BWH researchers investigate the protective health properties of breast milk
Human breast milk, which provides essential nutrients and antibodies to newborns, has long been known to play an important role in infant development and the immune system. In a new study published in Mucosal Immunology, researchers from Brigham and Women’s Hospital (BWH) report that human breast milk serves as a reservoir for bio-molecules that help to resolve inflammation and combat infection.
“Finding a reservoir of these inflammation-resolving molecules at bioactive levels was a big surprise for us,” said co-corresponding author Charles Serhan, PhD, DSc, director of BWH’s Center for Experimental Therapeutics and Reperfusion Injury. “We’ve identified some of these molecular signals in other organs and tissue in the human body, but this is the first time we’ve seen them all in one place.”
Using a comprehensive profiling technique, the team was able to uncover a milieu of molecules known as specialized pro-resolving mediators (SPMs) in human breast milk and found that each of these molecules helped resolve inflammation and stimulate immune response in preclinical models.
Certain SPMs have been detected in breast milk before, but this is the first time that such a wide variety of bioactive molecules have been uncovered, including molecules that help clear infections, reduce inflammation, combat pain and heal wounds.
“Human breast milk has many important, protective properties,” said co-corresponding author Hildur Arnardottir, PhD, who conducted this work while a post-doctoral fellow in the Serhan lab. “This study extends our understanding of the benefits breast milk provides.”
The Serhan lab, which focuses on identifying and elucidating the structures of bioactive molecules, has made critical discoveries over the last two decades that have illuminated the biochemical signaling pathways that resolve and control inflammation and pain associated with disease and injury recovery.

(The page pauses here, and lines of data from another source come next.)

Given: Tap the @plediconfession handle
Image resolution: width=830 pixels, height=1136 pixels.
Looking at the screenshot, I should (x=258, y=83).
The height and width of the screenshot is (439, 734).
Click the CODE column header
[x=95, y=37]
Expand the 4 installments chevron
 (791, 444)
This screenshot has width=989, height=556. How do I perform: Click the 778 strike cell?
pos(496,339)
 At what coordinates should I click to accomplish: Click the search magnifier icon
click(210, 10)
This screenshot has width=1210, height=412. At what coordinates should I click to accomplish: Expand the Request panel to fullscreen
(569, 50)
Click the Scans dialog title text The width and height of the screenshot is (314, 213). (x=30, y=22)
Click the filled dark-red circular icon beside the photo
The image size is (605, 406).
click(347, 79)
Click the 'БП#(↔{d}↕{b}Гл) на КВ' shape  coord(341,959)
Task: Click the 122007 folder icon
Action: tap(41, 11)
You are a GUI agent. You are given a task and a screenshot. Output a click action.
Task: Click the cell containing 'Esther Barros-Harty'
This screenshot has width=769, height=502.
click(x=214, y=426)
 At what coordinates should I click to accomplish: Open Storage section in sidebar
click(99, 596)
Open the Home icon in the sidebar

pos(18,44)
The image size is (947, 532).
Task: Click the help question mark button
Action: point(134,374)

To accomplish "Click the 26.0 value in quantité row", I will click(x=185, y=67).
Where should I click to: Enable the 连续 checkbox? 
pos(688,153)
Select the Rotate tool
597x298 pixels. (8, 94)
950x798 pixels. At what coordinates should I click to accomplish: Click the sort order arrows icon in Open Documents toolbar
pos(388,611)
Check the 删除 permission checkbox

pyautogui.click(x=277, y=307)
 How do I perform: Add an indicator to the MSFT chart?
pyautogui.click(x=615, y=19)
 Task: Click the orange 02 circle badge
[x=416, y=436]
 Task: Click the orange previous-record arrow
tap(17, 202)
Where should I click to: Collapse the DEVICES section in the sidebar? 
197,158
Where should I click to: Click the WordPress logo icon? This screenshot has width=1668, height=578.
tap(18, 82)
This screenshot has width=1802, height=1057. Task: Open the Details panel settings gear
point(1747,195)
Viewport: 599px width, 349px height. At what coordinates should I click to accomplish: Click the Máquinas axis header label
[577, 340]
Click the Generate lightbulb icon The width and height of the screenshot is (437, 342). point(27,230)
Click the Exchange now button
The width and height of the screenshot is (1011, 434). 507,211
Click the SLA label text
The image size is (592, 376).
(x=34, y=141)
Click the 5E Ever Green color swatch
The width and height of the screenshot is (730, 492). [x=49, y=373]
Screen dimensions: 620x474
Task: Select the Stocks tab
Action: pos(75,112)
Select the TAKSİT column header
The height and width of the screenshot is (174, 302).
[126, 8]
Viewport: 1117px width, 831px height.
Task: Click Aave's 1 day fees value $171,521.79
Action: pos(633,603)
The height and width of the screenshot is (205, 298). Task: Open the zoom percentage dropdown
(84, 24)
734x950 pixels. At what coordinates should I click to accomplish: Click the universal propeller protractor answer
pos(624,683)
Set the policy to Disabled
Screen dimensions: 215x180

In its most recent study, the lab used rigorous detection techniques to look for such signals in human breast milk. The team uncovered a profiling signature consisting of 20 molecules with pro-resolving properties. They then tested the contributions of samples from breast milk as well as individual molecules in both animal and cellular models of infection, measuring the length of time until resolution.
The team also tested human milk samples from subjects with mastitis, an infection of the breast tissue that causes pain and inflammation. They found that SPM levels were much lower in milk from mastitis and did not resolve inflammation and infection to the degree that breast milk from non-mastitis samples did. The team also tested cow’s milk and infant formula and did not detect SPM levels.
Further studies are needed to understand the role of SPMs in infants who have been given human breast milk and the precise way SPMs may help an infant’s immune system mature, but the research team hopes that their study will open up new areas of investigation for the field.
“Our results suggest a role for SPM in modulating inflammation, infection and stimulating resolution during early immune development, and further reinforce the importance of human breast milk for infants,” said Serhan.